Much like “wind before windmills,” there are a variety of latent natural resources ready to be tapped to promote health and reduce medical spending, according to Dr. Dave Chokshi, Chief Population Health Officer, OneCity Health, and Christopher C. Jennings, founder and president, Jennings Policy Strategies, in their new JAMA Forum article “Latent Natural Resources for Health”.
They highlight three potential resources.
- People – Could nontraditional caregivers be a part of, or at least strategically supplement, the health care workforce, particularly for older adults? For example, Chokshi and Jennings cite the Call and Check program, through which postal workers on the island of Jersey check in on frail elders and deliver medication at a low cost.
- Policy – Government policies not explicitly about health, but that could engender significant health improvement (or decline), could be reevaluated in that context. For example, Chokshi and Jennings note a recent study showed that participation in the Supplemental Nutrition Assistance Program (SNAP, also known as food stamps) was associated with a reduction in health spending of $1400 per person per year among low-income adults.
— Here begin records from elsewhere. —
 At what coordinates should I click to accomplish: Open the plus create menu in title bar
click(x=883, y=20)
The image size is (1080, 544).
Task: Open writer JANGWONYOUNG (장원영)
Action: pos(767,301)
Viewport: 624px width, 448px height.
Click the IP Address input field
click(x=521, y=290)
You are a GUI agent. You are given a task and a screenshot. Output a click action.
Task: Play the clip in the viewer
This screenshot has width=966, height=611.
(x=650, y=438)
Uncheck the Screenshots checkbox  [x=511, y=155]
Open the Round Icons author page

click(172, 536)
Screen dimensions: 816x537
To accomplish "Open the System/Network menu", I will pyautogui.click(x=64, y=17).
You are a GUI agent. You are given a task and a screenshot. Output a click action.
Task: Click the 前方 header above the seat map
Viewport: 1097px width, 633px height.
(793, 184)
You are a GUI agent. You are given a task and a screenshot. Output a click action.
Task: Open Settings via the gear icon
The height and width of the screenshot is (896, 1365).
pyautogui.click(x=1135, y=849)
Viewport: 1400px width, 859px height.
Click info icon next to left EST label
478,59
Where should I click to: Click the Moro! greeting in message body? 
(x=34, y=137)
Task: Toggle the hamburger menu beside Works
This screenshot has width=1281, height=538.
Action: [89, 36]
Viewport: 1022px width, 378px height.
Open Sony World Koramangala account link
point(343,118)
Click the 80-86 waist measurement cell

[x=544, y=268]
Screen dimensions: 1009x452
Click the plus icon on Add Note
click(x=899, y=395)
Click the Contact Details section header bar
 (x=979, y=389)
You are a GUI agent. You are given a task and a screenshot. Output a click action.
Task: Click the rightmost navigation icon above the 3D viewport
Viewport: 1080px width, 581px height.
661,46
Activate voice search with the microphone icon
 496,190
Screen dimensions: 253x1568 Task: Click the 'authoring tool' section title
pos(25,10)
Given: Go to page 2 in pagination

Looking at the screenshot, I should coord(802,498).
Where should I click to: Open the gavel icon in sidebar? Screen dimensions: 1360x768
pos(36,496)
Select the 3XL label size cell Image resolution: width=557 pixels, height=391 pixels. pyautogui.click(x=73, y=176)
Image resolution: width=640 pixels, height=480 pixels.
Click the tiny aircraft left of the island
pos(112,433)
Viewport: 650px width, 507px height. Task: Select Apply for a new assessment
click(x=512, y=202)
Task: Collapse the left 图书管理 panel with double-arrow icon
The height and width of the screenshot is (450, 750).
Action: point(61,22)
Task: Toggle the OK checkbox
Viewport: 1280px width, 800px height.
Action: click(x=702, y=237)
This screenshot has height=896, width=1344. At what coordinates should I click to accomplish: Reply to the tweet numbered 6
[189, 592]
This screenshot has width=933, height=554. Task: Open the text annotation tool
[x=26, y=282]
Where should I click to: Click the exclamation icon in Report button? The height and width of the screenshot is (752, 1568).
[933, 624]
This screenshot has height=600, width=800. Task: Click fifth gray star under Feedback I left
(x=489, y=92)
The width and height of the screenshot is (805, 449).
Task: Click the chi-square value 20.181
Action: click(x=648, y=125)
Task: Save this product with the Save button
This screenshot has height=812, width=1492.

With this additional information, payors and health systems could shift resources to leverage those policies.
- Data – Medical records have a wealth of information, and as Chokshi and Jennings describe in one example, the movement to share clinicians’ notes with patients, known as OpenNotes, is with associated with patients feeling more in control of their care and improved medication adherence. Unlocking additional data could lead to more engaged patients and better care coordination.
Not only could resources like medical notes and the postal service improve health and lower costs, conclude Chokshi and Jennings, but they could help us sidestep incrementalism – a prominent feature in our health care system – because they are often already at scale.